Après le marathon exténuant de “Tommy”, The Who accouche de Who’s Next dans les cendres du projet avorté “Lifehouse”. Le résultat est une déflagration d’une pureté absolue, un monolithe de granit posé au milieu de la discographie rock.
Dès l’ouverture, le synthétiseur VCS3 tisse une toile hypnotique, une innovation technologique que Townshend utilise non pas comme un gadget, mais comme l’ossature même d’un nouveau langage. La production de Glyn Johns est d’une clarté chirurgicale : la basse de John Entwistle gronde comme un orage souterrain tandis que Keith Moon, en véritable derviche tourneur, semble vouloir briser ses fûts à chaque mesure.
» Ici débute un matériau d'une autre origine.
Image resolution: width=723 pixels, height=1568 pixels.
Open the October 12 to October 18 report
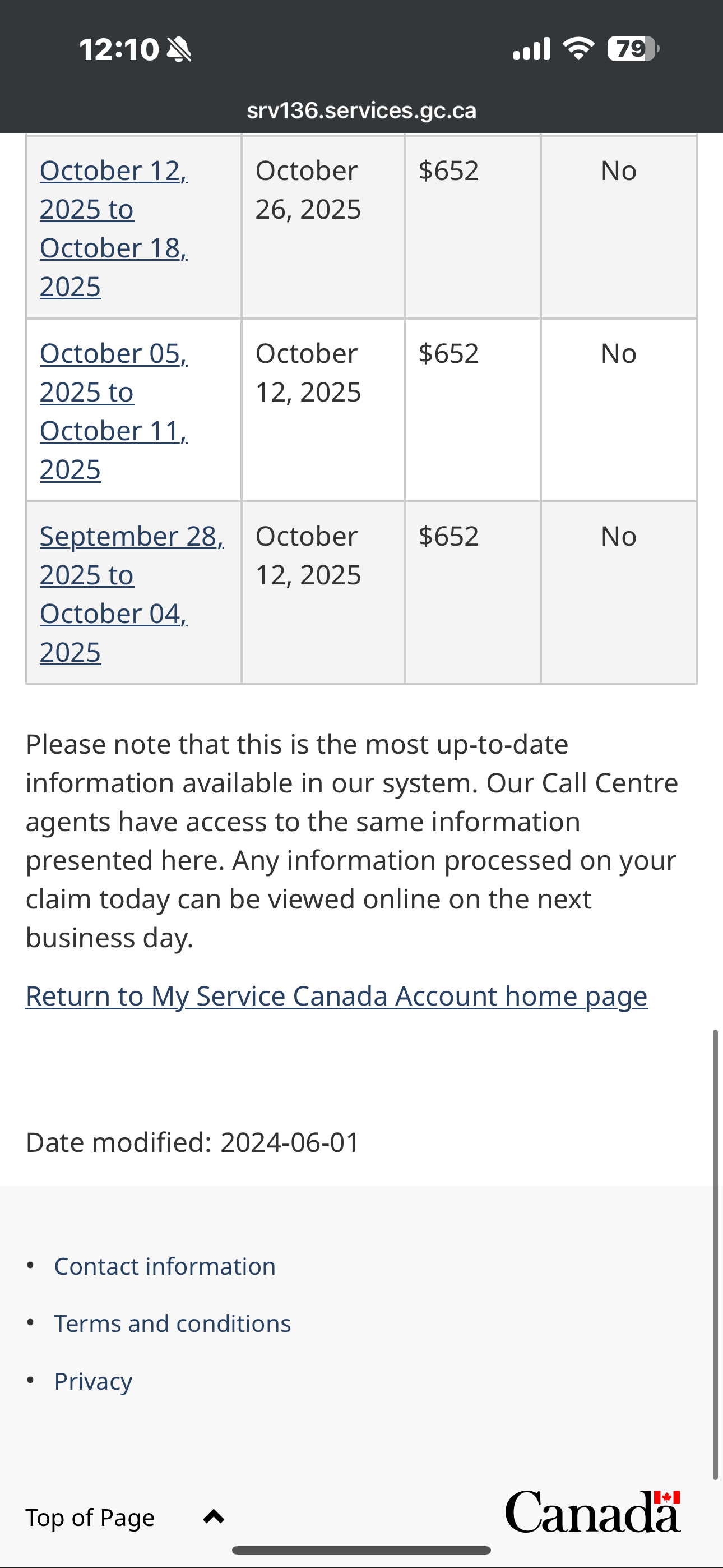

C’est un équilibre précaire, presque violent, entre la sophistication de l’ingénieur et la fureur du gamin de rue. Roger Daltrey, de son côté, atteint une dimension christique, transformant ses doutes en hymnes de stade.
En écoutant ce disque aujourd’hui, je ressens toujours ce même vertige. C’est le son d’un groupe qui refuse de mourir avant d’avoir tout dit. C’est l’élégance du piano qui rencontre la distorsion brutale. Un disque de transition devenu une destination finale. Un chef-d’œuvre.